Newsy

Zakończyła się kolejna runda negocjacji ws. porozumienia o wolnym handlu między UE a USA. TTIP budzi i nadzieje, i obawy

2016-10-10  |  06:45
Mówi:prof. Bogna Gawrońska-Nowak
Funkcja:dziekan Wydziału Ekonomii i Zarządzania, kierownik Katedry Ekonomii
Firma:Uczelnia Łazarskiego
  • MP4
  • Umowa Transatlantyckiego Partnerstwa w dziedzinie Handlu i Inwestycji może być szansą dla Polski poprzez napływ wzmożonych inwestycji lub otwarcie wielkiego, amerykańskiego rynku dla polskich firm, które udowodniły, że skutecznie walczą o rynki eksportowe. Należy jednak pamiętać, że ta umowa jest negocjowana niejawnie, przez co wzbudza wielkie kontrowersje. Byłaby również pierwszą umową tego typu na świecie. W efekcie trudno jednoznacznie ocenić jej przyszły wpływ m.in. na Polskę. W Nowym Jorku właśnie zakończyła się 15. runda negocjacji.

    – Wiemy, że wokół TTIP jest wiele kontrowersji, które biorą się stąd, że korzyści związane z jej przyjęciem nie są takie oczywiste. Przewidywane wzrosty PKB w okresie 10–20 lat są szacowane raptem w granicach 0,3 proc. albo 1,2 proc. średnio dla całej Unii Europejskiej. Trzeba przyznać, że nie są to bardzo „obezwładniające” wyniki. Wyniki oszacowań różnią się w zależności od przyjętych założeń dla modeli, które te wyniki dostarczają. Warianty obejmują stopień otwartości gospodarek partnerskich i zakres liberalizacji przepisów. Wszystkie modele należą do klasy modeli równowagi ogólnej. Najbardziej znane opracowania obejmujące te projekcje to te autorstwa CEPR, IFO/Bertelsmanna oraz Ecorys’u – mówi agencji informacyjnej Newseria prof. Bogna Gawrońska-Nowak, dziekan Wydziału Ekonomii i Zarządzania, kierownik Katedry Ekonomii Uczelni Łazarskiego.

    Od 2013 roku rząd Stanów Zjednoczonych Ameryki Północnej i Komisja Europejska negocjują Transatlantyckie Partnerstwo w dziedzinie Handlu i Inwestycji (TTIP). Zakłada ono utworzenie strefy wolnego handlu między USA a Unią Europejską. Zgodnie z założeniem wzmocnienie gospodarczych relacji transatlantyckich ma stymulować wzrost gospodarczy oraz powstawanie nowych miejsc pracy.

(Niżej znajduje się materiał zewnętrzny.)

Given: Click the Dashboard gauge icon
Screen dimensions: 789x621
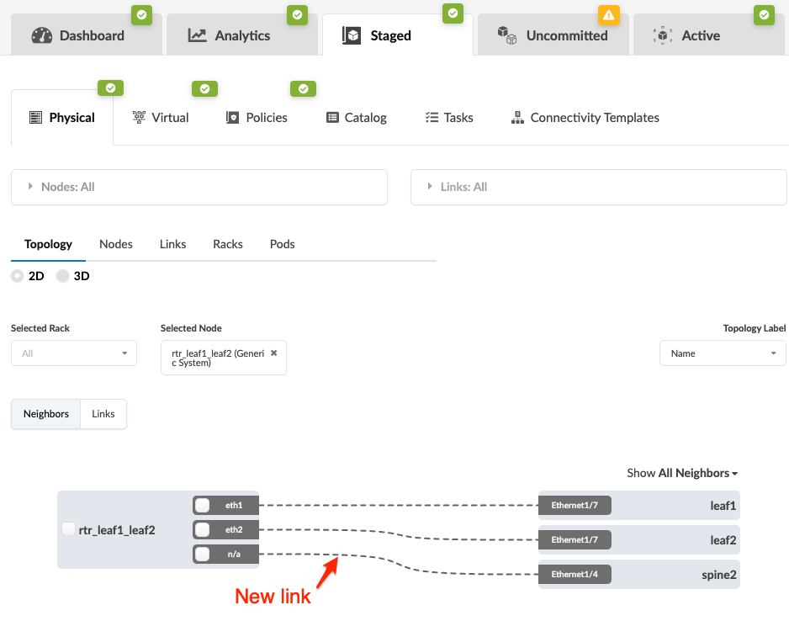Looking at the screenshot, I should tap(42, 35).
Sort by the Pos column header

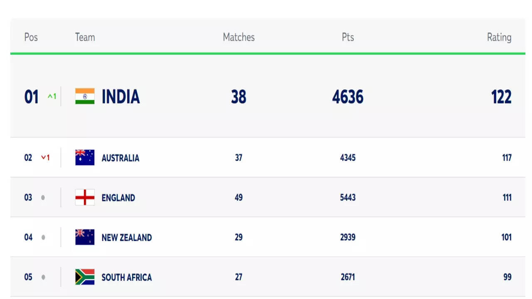[31, 37]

    – Trudno jest mówić o tych korzyściach w sposób jednoznaczny, dlatego że liberalizacja w ogóle może przynieść bardzo strukturalne, jakościowe przemiany. Mówi się dość powszechnie o tym, że to jest taki zastrzyk, nowa presja konkurencyjna dla Europy – stwierdza prof. Gawrońska-Nowak. – Ale znów kiedy patrzymy na wskaźniki dotyczące konkurencyjności gospodarek europejskich, okazuje się, że w porównaniu do Stanów Zjednoczonych wcale nie wypadają one aż tak źle.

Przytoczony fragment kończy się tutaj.